◆ Your task: Transcription should be exact. Include all entries.

◆ Data:
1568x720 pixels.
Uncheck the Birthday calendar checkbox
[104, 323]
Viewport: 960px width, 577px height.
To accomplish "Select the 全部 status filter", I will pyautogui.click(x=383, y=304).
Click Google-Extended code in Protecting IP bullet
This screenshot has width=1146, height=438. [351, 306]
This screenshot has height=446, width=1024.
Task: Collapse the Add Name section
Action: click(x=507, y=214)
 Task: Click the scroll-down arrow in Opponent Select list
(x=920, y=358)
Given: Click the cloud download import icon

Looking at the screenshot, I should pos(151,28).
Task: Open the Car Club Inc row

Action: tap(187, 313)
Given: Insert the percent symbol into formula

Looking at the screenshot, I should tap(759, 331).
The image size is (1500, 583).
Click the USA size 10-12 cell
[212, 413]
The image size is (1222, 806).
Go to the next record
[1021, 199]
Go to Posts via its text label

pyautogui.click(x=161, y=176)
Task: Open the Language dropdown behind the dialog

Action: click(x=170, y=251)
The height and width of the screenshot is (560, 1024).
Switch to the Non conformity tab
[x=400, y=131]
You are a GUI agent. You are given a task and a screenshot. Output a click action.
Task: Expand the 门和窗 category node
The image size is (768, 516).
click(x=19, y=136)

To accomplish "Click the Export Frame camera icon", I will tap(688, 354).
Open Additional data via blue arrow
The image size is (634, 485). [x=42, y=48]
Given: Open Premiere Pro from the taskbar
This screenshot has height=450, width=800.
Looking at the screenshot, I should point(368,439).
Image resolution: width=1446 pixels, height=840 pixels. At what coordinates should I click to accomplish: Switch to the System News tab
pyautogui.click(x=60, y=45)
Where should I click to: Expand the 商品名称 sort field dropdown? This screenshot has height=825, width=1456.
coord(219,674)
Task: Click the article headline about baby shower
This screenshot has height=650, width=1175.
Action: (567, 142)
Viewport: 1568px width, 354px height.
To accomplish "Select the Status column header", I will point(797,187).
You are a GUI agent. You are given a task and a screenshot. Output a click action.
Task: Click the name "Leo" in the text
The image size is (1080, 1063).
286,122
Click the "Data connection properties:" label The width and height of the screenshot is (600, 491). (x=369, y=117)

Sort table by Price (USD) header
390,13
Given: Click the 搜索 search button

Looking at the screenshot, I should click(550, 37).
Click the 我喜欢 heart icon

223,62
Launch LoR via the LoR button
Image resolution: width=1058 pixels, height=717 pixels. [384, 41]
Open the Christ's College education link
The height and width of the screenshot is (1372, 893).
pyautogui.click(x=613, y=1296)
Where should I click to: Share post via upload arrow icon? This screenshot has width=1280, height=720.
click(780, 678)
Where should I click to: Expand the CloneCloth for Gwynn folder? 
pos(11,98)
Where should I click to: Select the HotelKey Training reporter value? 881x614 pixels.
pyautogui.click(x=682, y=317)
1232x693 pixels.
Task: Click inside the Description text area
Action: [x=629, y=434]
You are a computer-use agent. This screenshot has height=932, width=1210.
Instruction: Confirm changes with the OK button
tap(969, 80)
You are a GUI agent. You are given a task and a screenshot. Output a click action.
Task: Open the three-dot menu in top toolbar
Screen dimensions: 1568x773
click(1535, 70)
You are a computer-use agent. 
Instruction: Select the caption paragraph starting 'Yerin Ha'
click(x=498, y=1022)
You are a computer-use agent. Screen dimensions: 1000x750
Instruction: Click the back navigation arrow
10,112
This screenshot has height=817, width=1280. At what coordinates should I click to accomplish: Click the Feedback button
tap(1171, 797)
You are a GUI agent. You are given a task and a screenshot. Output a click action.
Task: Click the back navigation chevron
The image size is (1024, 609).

◆ Finished exercise:
1568x720 pixels.
Uncheck the Birthday calendar checkbox
[104, 323]
Viewport: 960px width, 577px height.
To accomplish "Select the 全部 status filter", I will pyautogui.click(x=383, y=304).
Click Google-Extended code in Protecting IP bullet
This screenshot has width=1146, height=438. [351, 306]
This screenshot has height=446, width=1024.
Task: Collapse the Add Name section
Action: click(x=507, y=214)
 Task: Click the scroll-down arrow in Opponent Select list
(x=920, y=358)
Given: Click the cloud download import icon

Looking at the screenshot, I should pos(151,28).
Task: Open the Car Club Inc row

Action: tap(187, 313)
Given: Insert the percent symbol into formula

Looking at the screenshot, I should tap(759, 331).
The image size is (1500, 583).
Click the USA size 10-12 cell
[212, 413]
The image size is (1222, 806).
Go to the next record
[1021, 199]
Go to Posts via its text label

pyautogui.click(x=161, y=176)
Task: Open the Language dropdown behind the dialog

Action: click(x=170, y=251)
The height and width of the screenshot is (560, 1024).
Switch to the Non conformity tab
[x=400, y=131]
You are a GUI agent. You are given a task and a screenshot. Output a click action.
Task: Expand the 门和窗 category node
The image size is (768, 516).
click(x=19, y=136)

To accomplish "Click the Export Frame camera icon", I will tap(688, 354).
Open Additional data via blue arrow
The image size is (634, 485). [x=42, y=48]
Given: Open Premiere Pro from the taskbar
This screenshot has height=450, width=800.
Looking at the screenshot, I should point(368,439).
Image resolution: width=1446 pixels, height=840 pixels. At what coordinates should I click to accomplish: Switch to the System News tab
pyautogui.click(x=60, y=45)
Where should I click to: Expand the 商品名称 sort field dropdown? This screenshot has height=825, width=1456.
coord(219,674)
Task: Click the article headline about baby shower
This screenshot has height=650, width=1175.
Action: (567, 142)
Viewport: 1568px width, 354px height.
To accomplish "Select the Status column header", I will point(797,187).
You are a GUI agent. You are given a task and a screenshot. Output a click action.
Task: Click the name "Leo" in the text
The image size is (1080, 1063).
286,122
Click the "Data connection properties:" label The width and height of the screenshot is (600, 491). (x=369, y=117)

Sort table by Price (USD) header
390,13
Given: Click the 搜索 search button

Looking at the screenshot, I should click(550, 37).
Click the 我喜欢 heart icon

223,62
Launch LoR via the LoR button
Image resolution: width=1058 pixels, height=717 pixels. [384, 41]
Open the Christ's College education link
The height and width of the screenshot is (1372, 893).
pyautogui.click(x=613, y=1296)
Where should I click to: Share post via upload arrow icon? This screenshot has width=1280, height=720.
click(780, 678)
Where should I click to: Expand the CloneCloth for Gwynn folder? 
pos(11,98)
Where should I click to: Select the HotelKey Training reporter value? 881x614 pixels.
pyautogui.click(x=682, y=317)
1232x693 pixels.
Task: Click inside the Description text area
Action: [x=629, y=434]
You are a computer-use agent. This screenshot has height=932, width=1210.
Instruction: Confirm changes with the OK button
tap(969, 80)
You are a GUI agent. You are given a task and a screenshot. Output a click action.
Task: Open the three-dot menu in top toolbar
Screen dimensions: 1568x773
click(1535, 70)
You are a computer-use agent. 
Instruction: Select the caption paragraph starting 'Yerin Ha'
click(x=498, y=1022)
You are a computer-use agent. Screen dimensions: 1000x750
Instruction: Click the back navigation arrow
10,112
This screenshot has height=817, width=1280. At what coordinates should I click to accomplish: Click the Feedback button
tap(1171, 797)
You are a GUI agent. You are given a task and a screenshot. Output a click action.
Task: Click the back navigation chevron
The image size is (1024, 609).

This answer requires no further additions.